Wendy Browne: My husband and I often let our kids watch things that others might deem inappropriate, but we always watch it with them and discuss it and invite them to question everything. There are a few “we’ll explain when you’re older moments,” but we know they will store those up for later. The key is that door is always open for discussion. There are some genres, such as horror, that might be too much for some children, but it’s up to a responsible parent to determine what their child can or cannot handle. For example, I know that my ten-year old-is not big on violence and will be scared by gory things, while my seven-year-old loves violence and blood and guts and can distinguish that what she sees in movies and video games is not real. But she is very empathetic and her subsequent nightmares will revolve around more direct threats to her loved ones. In other words, horror for them—for anyone—is subjective, and as a parent, I need to be absolutely aware of that when they ask if they can watch a particular thing and decide accordingly. As far as I’m concerned, it is imperative that parents be actively involved in those viewing choices. That is part of our responsibility as parents.

Jamie Kingston: I’m with Wendy. I have no children of my own, but being a fan of genres many adults dismiss as for children, I try to keep an eye out. A frazzled but well meaning adult will often take a kid at their word for what they want without checking to see if it’s really something age appropriate. Horror is one such genre. Deadpool describes his own movie as a horror story due to certain elements. Fox made sure the marketing said “this movie is not for children,” and still there were children in the theaters because their adults didn’t bother doing the research. Horror is meant to scare and thrill, but not every child is ready for that. Language makes me roll my eyes. If your kid leaves the house, your kid will hear “bad” language.  

In other words, horror for them—for anyone—is subjective and as a parent, I need to be absolutely aware of that when they ask if they can watch a particular thing and decide accordingly. As far as I’m concerned, it is imperative that parents be actively involved in those viewing choices. That is part of our responsibility as parents.

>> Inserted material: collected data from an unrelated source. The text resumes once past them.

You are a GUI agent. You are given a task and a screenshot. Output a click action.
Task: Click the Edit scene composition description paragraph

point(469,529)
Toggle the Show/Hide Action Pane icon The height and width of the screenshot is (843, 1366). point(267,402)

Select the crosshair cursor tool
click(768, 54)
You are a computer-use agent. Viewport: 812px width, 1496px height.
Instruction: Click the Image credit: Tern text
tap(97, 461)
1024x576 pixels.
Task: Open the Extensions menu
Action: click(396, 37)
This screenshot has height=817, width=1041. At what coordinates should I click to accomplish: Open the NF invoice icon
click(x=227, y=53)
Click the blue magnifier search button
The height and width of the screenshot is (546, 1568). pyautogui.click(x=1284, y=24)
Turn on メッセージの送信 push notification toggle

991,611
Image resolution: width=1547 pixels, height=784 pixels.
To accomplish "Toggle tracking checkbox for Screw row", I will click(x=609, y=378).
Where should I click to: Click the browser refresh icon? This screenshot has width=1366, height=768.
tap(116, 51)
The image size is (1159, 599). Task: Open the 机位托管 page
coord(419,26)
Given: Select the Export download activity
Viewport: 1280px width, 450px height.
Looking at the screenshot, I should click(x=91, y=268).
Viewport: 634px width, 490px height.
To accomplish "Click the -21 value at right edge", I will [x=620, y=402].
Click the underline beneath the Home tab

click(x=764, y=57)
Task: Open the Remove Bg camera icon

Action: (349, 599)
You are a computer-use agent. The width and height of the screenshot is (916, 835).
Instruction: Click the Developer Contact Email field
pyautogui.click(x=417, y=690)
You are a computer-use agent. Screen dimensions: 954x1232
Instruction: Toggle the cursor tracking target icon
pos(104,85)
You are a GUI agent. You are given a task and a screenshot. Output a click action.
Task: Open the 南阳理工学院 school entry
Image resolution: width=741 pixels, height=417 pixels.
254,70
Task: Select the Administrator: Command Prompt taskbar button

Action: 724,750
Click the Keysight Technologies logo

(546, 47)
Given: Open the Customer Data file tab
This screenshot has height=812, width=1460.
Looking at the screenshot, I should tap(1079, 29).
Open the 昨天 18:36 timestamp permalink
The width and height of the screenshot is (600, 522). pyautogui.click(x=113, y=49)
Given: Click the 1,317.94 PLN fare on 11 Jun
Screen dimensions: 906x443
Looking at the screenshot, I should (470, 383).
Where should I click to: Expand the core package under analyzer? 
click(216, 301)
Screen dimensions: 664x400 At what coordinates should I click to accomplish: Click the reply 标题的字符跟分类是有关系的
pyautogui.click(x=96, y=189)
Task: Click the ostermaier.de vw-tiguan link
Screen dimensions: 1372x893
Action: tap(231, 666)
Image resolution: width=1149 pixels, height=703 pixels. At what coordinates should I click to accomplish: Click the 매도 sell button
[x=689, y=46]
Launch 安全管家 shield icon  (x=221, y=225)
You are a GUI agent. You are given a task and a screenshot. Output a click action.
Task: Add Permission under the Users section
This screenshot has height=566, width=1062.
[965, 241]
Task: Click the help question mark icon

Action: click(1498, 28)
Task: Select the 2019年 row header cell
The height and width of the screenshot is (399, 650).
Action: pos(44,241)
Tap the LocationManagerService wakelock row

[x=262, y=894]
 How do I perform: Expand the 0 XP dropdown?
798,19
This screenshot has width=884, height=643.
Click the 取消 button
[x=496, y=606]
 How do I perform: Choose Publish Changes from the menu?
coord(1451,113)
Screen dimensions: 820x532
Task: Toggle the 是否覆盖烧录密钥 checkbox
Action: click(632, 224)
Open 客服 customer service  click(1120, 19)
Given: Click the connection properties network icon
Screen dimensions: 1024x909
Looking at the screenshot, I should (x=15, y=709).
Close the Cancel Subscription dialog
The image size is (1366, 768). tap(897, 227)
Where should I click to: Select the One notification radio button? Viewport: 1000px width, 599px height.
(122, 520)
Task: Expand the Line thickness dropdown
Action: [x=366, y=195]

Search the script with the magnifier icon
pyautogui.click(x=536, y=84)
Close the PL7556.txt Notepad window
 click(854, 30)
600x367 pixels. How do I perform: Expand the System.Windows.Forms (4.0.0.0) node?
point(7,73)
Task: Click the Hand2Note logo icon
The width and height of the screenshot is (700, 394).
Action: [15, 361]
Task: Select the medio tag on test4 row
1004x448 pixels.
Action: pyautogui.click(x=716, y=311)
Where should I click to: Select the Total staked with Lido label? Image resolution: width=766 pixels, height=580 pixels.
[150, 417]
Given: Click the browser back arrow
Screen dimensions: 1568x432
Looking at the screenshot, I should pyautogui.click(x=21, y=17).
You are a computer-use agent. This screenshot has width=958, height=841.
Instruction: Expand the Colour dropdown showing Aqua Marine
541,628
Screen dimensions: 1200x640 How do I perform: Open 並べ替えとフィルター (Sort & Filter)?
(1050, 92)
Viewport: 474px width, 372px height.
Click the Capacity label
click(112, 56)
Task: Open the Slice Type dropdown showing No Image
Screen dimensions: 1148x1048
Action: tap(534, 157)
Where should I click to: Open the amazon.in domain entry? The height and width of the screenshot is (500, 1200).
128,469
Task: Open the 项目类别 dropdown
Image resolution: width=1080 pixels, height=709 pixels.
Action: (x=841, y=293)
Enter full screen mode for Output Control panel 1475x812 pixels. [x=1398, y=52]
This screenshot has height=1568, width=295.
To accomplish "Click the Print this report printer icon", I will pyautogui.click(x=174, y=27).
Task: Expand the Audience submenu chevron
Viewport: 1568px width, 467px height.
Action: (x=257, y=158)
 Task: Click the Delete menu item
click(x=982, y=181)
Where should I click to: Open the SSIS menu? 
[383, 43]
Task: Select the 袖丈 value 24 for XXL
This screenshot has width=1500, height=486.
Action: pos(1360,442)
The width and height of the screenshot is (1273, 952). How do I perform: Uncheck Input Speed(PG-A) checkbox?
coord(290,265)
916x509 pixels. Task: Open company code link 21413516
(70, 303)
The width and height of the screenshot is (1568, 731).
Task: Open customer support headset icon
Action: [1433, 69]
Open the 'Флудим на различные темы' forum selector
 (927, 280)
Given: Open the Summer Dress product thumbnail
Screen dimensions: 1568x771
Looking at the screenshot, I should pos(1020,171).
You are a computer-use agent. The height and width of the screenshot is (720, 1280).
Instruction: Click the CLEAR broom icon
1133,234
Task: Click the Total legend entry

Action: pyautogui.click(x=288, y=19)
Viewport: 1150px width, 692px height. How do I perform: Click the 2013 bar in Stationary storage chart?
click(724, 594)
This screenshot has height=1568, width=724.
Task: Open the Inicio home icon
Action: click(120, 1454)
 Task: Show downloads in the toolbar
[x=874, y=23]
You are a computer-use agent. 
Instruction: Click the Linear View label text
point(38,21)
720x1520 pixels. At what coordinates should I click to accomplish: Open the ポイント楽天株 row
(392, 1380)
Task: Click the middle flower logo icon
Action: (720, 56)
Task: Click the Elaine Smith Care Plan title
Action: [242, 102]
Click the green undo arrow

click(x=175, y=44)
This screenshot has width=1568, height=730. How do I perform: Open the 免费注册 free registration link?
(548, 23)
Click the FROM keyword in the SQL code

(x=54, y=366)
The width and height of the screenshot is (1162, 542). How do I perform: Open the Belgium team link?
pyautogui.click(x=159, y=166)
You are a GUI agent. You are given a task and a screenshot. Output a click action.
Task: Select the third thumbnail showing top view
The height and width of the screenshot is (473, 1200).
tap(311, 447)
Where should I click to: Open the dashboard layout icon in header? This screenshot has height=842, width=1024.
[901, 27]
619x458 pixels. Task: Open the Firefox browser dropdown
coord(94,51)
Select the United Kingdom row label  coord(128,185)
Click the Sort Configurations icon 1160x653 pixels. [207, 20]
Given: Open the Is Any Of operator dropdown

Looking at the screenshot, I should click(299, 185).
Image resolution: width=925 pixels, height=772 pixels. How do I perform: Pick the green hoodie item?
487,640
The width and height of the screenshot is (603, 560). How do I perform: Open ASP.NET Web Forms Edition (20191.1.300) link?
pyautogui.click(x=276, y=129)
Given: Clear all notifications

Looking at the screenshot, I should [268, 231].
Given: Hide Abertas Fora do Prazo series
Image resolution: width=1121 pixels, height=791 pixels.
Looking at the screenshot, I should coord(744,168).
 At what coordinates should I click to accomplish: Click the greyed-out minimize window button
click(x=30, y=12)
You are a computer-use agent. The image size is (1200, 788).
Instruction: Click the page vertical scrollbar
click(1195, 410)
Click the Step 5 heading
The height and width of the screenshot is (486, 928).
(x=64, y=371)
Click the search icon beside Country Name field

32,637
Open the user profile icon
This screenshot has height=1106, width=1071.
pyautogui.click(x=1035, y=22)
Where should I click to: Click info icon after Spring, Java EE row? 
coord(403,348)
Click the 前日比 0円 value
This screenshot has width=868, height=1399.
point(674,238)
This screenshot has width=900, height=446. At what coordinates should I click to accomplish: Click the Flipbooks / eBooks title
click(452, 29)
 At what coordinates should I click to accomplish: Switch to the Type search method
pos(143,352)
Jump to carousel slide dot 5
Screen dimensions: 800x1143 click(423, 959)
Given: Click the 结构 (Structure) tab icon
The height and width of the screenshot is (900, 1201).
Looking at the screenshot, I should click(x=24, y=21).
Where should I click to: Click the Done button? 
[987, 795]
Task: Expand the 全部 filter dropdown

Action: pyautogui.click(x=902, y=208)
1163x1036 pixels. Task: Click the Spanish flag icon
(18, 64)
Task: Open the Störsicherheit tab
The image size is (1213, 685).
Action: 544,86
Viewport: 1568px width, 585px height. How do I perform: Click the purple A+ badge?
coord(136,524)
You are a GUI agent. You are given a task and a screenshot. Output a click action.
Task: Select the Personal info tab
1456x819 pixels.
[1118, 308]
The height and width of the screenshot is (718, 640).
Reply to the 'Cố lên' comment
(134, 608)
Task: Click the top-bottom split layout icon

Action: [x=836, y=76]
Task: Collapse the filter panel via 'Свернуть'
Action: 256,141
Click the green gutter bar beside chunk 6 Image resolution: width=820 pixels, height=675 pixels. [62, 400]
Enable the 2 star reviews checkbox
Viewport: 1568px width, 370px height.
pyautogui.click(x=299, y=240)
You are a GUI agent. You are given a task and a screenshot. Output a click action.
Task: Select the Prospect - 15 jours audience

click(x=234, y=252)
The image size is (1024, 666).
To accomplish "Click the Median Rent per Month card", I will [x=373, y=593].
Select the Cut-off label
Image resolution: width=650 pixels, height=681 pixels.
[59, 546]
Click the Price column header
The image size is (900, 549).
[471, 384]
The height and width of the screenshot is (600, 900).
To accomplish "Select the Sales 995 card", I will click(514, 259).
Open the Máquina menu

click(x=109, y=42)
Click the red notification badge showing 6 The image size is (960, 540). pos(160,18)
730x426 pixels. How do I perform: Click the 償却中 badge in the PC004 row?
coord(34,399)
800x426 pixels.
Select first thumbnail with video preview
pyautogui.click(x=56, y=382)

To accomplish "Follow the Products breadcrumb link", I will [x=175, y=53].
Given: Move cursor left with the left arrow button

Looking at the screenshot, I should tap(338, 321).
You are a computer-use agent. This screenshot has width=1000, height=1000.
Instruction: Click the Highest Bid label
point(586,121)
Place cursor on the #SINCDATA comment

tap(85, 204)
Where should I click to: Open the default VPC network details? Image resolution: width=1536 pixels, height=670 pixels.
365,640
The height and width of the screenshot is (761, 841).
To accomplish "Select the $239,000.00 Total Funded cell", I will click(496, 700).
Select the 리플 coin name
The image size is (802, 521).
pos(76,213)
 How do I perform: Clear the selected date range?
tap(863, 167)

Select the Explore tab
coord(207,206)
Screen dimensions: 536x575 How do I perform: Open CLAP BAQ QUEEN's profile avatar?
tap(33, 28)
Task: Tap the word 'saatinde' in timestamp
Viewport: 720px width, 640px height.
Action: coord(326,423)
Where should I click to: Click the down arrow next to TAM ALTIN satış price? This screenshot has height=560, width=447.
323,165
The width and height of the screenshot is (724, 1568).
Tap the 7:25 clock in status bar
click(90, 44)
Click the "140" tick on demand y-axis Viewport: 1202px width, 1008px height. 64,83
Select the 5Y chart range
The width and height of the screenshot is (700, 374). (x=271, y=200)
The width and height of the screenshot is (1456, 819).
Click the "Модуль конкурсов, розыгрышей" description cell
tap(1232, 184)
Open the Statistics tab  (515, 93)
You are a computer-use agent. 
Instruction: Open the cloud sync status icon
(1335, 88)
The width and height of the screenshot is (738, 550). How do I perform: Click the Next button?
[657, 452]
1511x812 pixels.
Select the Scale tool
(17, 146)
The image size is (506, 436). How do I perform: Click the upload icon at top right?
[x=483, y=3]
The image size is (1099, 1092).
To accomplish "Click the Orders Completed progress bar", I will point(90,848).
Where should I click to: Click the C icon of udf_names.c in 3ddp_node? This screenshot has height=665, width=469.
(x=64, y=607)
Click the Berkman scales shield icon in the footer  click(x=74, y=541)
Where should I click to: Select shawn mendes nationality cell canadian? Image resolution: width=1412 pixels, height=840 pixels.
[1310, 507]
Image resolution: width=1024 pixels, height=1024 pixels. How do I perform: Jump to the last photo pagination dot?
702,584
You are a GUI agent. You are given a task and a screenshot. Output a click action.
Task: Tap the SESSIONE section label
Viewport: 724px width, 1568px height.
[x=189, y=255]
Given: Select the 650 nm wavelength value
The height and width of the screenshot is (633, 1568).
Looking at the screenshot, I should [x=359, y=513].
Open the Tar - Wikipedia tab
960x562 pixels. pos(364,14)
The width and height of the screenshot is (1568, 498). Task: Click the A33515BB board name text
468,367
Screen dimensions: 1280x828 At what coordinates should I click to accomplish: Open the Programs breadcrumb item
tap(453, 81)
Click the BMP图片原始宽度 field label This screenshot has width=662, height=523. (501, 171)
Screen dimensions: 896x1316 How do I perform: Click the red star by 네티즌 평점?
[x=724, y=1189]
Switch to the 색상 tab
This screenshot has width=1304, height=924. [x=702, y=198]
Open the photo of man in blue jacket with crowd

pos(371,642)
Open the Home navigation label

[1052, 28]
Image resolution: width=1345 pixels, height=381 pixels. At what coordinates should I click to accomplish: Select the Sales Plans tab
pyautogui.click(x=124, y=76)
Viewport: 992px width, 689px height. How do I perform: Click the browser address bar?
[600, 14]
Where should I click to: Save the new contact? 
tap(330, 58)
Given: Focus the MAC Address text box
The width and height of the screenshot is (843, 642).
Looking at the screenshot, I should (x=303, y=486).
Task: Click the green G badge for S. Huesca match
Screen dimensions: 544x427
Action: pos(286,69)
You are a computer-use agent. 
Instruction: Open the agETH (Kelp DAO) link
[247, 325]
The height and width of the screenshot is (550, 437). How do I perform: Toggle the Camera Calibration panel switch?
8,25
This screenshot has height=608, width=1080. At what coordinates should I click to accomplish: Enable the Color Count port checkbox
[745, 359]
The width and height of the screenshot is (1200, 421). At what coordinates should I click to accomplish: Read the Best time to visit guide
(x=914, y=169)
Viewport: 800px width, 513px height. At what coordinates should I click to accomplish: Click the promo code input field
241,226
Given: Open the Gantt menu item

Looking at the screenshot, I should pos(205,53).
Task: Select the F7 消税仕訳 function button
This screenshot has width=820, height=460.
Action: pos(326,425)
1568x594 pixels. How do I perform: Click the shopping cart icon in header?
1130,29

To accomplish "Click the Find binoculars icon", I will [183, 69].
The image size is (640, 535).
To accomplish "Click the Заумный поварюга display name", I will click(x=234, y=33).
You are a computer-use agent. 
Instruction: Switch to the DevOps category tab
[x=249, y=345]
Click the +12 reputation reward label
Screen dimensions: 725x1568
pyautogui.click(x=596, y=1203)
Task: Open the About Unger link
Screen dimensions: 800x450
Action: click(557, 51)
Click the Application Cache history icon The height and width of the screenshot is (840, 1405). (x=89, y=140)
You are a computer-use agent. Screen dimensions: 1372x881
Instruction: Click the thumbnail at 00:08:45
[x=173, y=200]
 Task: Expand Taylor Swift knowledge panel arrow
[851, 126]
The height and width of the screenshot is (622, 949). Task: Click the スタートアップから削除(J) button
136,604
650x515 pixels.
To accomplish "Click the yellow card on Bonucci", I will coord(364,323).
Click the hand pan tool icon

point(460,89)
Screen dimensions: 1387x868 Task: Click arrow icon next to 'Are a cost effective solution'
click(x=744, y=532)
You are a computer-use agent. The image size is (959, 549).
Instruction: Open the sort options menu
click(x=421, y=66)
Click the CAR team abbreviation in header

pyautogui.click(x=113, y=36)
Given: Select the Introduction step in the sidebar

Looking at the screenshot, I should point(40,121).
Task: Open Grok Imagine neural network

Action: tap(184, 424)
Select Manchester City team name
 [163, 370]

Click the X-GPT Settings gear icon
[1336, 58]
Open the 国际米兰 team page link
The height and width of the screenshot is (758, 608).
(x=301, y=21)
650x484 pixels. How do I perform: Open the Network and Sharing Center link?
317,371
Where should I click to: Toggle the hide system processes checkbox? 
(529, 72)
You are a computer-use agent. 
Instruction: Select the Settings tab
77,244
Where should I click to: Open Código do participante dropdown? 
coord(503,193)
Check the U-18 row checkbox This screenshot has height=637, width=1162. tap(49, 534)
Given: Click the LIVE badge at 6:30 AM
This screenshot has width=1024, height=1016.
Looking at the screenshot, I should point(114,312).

Emma: Wendy and her husband’s approach is pretty much how my parents dealt with it, and while I’m not a parent myself, I think it’s the best approach. With my parents, there seemed to be a mental inventory of things that they’d decided between them that they needed to start conversations on, but for the most part they would prefer us to bring any questions to them so that it wasn’t coming off as lecturing or demeaning. In hindsight, I think that’s a smart approach. I saw Alien as my first MPAA rated R film (Canada has since stopped using the MPAA ratings and has a domestic system of its own) when I was eleven, which was a pretty rare occurrence until I was in my teens, and that was fine. As a genre, if I had kids of my own, I would want to keep them away from slashers and overt torture porn stuff like Saw or Hostel until their mid teens if possible. By that point, looking at myself at that age, it’s difficult if not outright impossible to keep media from them. I could find a way to see pretty much any movie my parents disapproved of in 1999 with a 28.8k modem putting the internet out of the equation. There are a lot of horror movies that can be very good for introducing difficult issues to adolescents and teens, like Carrie, Teeth, It Follows, and The Lost Boys, so sometimes it’s just as much about what you ought to show them as ought not to.

What elements need to be in place for media to be “appropriate for kids”?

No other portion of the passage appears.